Creativity comes with adrenaline and fear. ~ Mary Jo Putney, author
At the romance writers conference that I attended last weekend, I sat in on a seminar given by Mary Jo Putney. Putney, a published romance writer of more than 30 books, has made all of the national bestseller lists including the New York Times, Wall Street Journal, USAToday, and Publishers Weekly.
When she said, “Creativity comes with fear and adrenaline,” it caught my attention. So I’ve been thinking about it ever since. What does that mean and is it a good thing?
While that might sound like a not-so-good thing—-after all, adrenaline and fear are stress factors and too much stress or the wrong stress, isn’t healthy for you—-adrenaline and fear are important signals to us in the before, during and after stages of our creative work.
Before
Fear and its companion, adrenaline, are common signals at the beginning of any creative project. And contrary to logic, they do not disappear once you have reached a certain level of success or have been doing your creative work for a long time.
In fact, if fear and adrenaline don’t show up, that’s when you should be concerned.
Why? Because every new project should carry an element of the unknown and require that risk, that willingness to leap off a creative cliff unsure of whether we are going to fly, or fall and break ourselves on the rocks of mistakes and failures below.

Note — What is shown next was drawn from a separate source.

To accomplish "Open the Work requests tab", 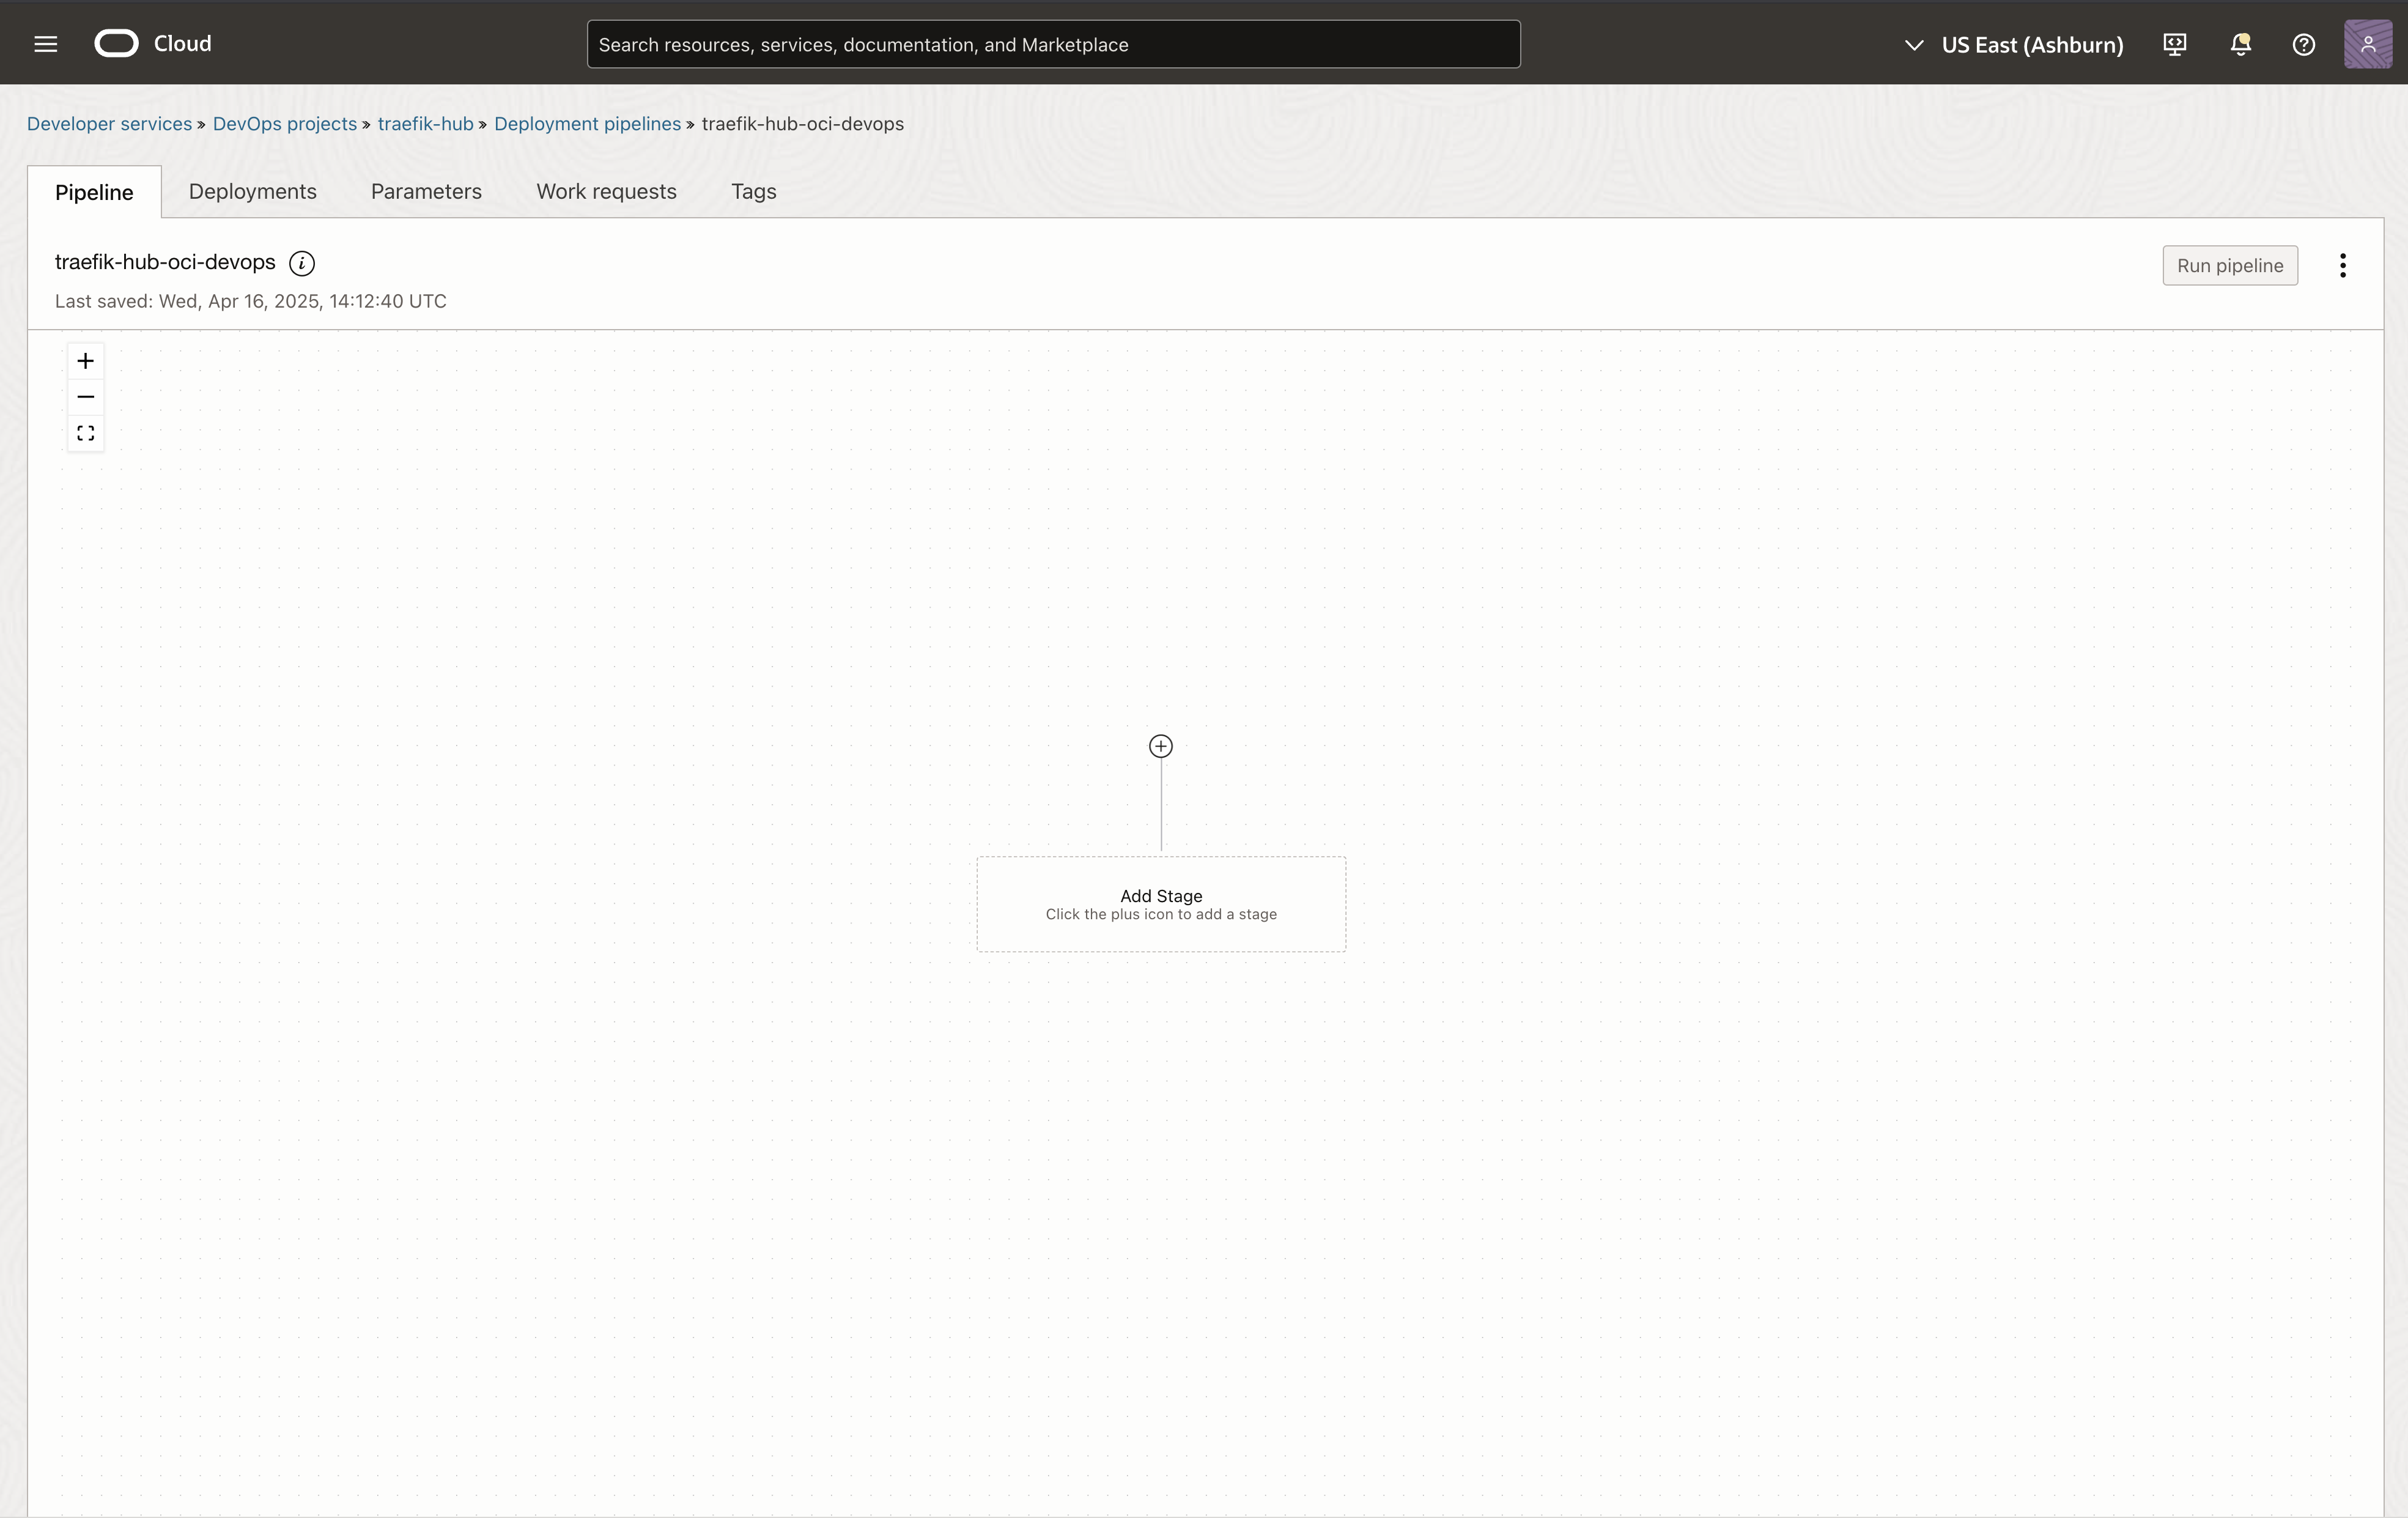I will 606,191.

If the new project doesn’t carry even the smallest element of risk, fear and adrenaline, then chances are you have no emotional investment in the project and you run a different kind of risk—that of the project lacking heart and soul.
During
As we work on our creative project, adrenaline can show up in the rush of discovering something new and unexpected in the work. When that something new or unexpected is a blessing then we experience that adrenaline rush of excitement about new dimensions and possibilities for the work. If that something new is a creative challenge or problem for the work, then we get the fear and adrenaline of worrying about successful completion and whether or not we can wrestle the work back to where we thought it should go.
But the appearance of fear and adrenaline in this part of the creative process is always an opportunity to challenge ourselves to take the work deeper and wider, to stretch the work and ourselves to reach towards full potential.
After
Here’s where many of us fall victim to fear and adrenaline. The work is complete or almost complete and yet the fear of whether or not it is “good”, and whether or not anyone will like it, and whether or not anyone will buy it, can keep us from putting it out into the world.
This is where we tell ourselves that we need to do one more edit, or fix that last part, or find a better illustrator. As long as we can put off those final steps of completing the work, we can put off our imagined pains of failure and rejection.
Fear and adrenaline at this stage offer us an opportunity to insure the success of our creative project. Here, we clearly define what our visions and goals for the work are, and then create a plan or strategy for getting that work out to our waiting public without being too emotionally attached to the outcome.
Fear and adrenaline in our creativity can work in our favor. They can fuel the drive for excelling at what we do, strengthen our commitment to moving past blocks, and empower us to give birth to the work in the world.
Are you feeling the fear? And the rush that goes with it? Good.